Screenwriter Meghan Ferrell Burke met with Coppell High School English teacher Matthew Bowden’s seventh period creative writing class virtually via Google Meet on April 13 to explain her experience with writing and answer questions.
Burke started by narrating her childhood, where she moved around frequently, with family in the military, and involved herself early in screenwriting at the New York Film Academy, later entering the Marine Corps.
“We got to shoot on 16 millimeter film on the backlots at Universal Studios, and it was wonderful,” Burke said. “That was my first taste of really what I wanted to do with my life. It was not until I was a junior in high school when I did Junior Reserve Officers Training Corps. I was a junior in high school when 9/11 happened and I told my parents that I wanted to be a marine.”
While there, she met CHS special education teacher and lieutenant colonel Esther Gomez Splawn.

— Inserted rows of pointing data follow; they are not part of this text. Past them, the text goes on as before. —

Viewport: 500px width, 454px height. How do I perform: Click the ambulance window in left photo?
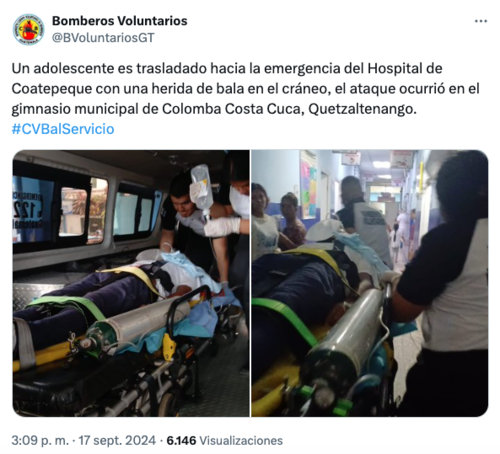coord(83,212)
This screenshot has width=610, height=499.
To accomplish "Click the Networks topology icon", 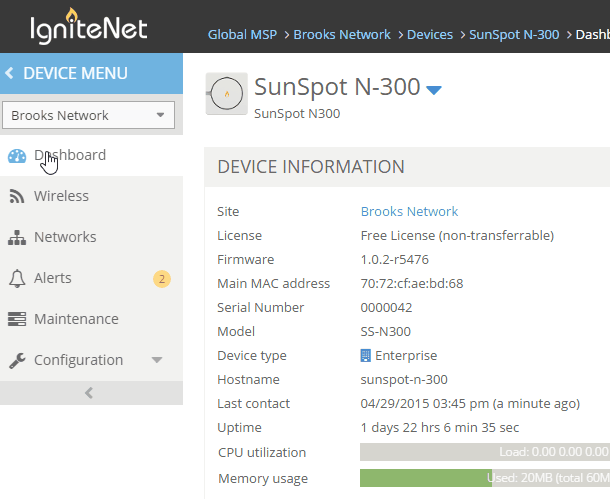I will (x=17, y=237).
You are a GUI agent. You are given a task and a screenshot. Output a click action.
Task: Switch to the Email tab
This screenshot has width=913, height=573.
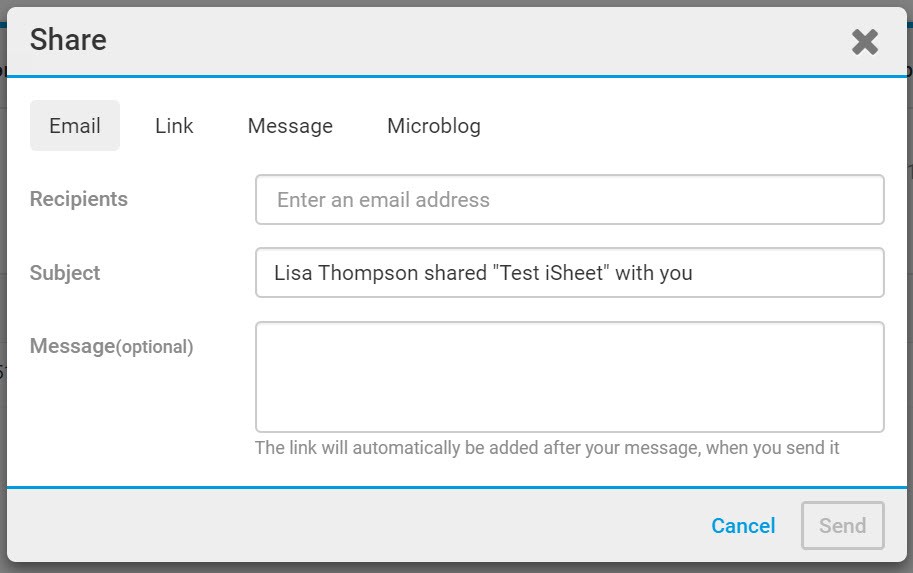coord(75,126)
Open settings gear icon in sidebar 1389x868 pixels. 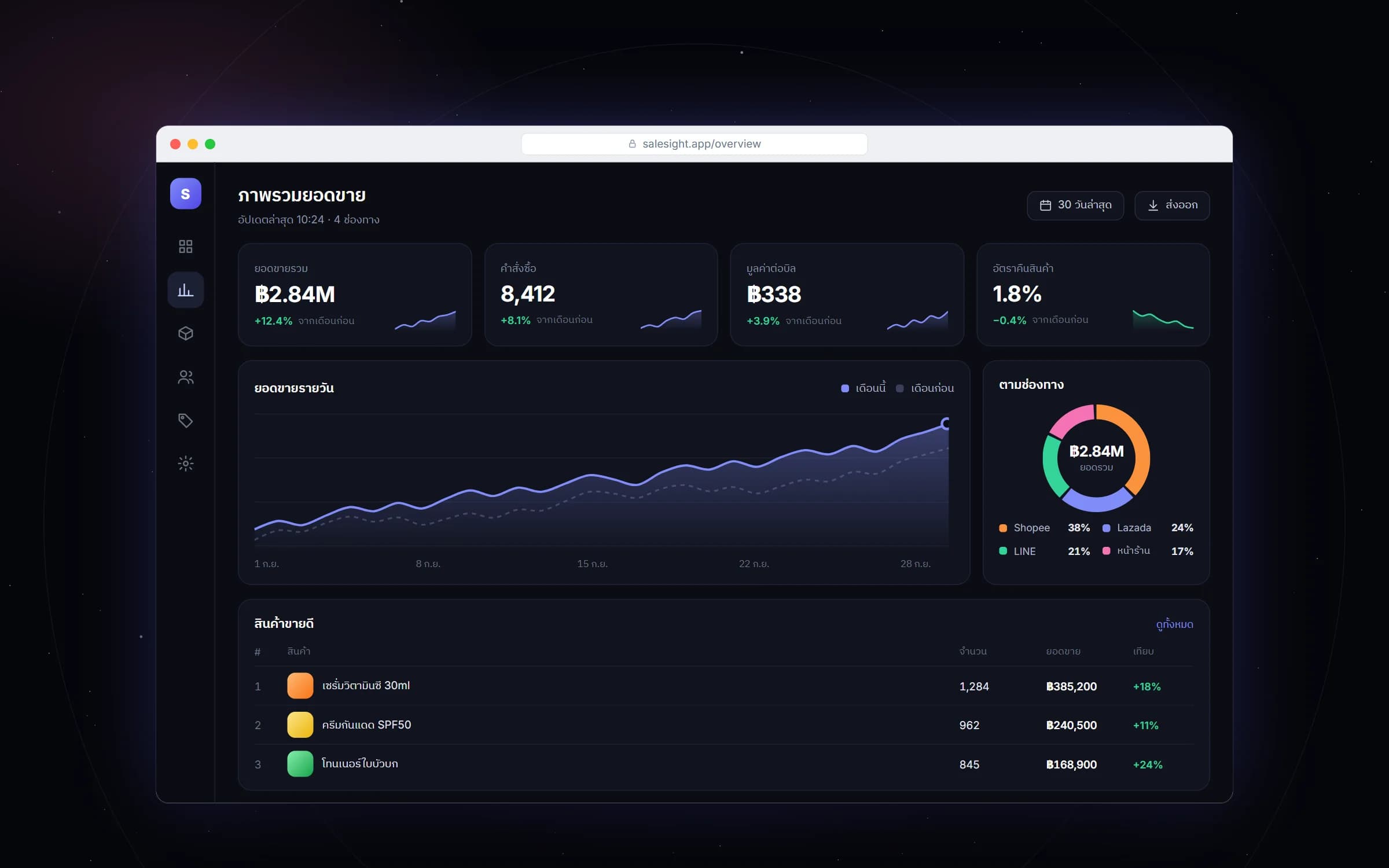pos(185,464)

“I got in touch with Mrs. Burke through Esther Gomez Splawn,” Bowden said. “Something came up and I said ‘My kids are just about to start screenwriting.’ She said she was one of the writers on that show and she was like ‘I will put you in touch with her.’”
Using her skills for screenwriting and her experience in the Marine Corps, she worked on various shows related to the area.
“I started working on a show called Manhattan that was about the Manhattan Project in World War II,” Burke said. “Then I wrote on a show called ‘Outlander’ on Starz. After that I have been working on a show on Netflix that just came out called ‘Boots.”
Students asked questions regarding her experiences and received advice on storywriting processes.
“I have heard a really good analogy about getting into Hollywood,” Burke said. “It is like ‘How did you rob the bank?’ I can tell you how I robbed the bank, but it doesn’t necessarily mean that it is going to be a successful way for you to rob the bank.”
Advice provided helped students understand what they learned in class and how it could apply to their future.
“Because we are a creative writing class, it was very easy to connect with her,” junior Mariana Yamouni said. “It is really helpful to see someone who has made it and that they enjoy what they are doing.”
Burke’s detailed descriptions of inspirations and challenges provided insight to the students who love writing.
“It is one thing to read Stephen King’s works, but to have Stephen King here and telling them about the process would be incredible,” Bowden said. “Students meet Mrs. Burke and they see that you can really do this for a living and know this is real and not a pie in the sky dream.”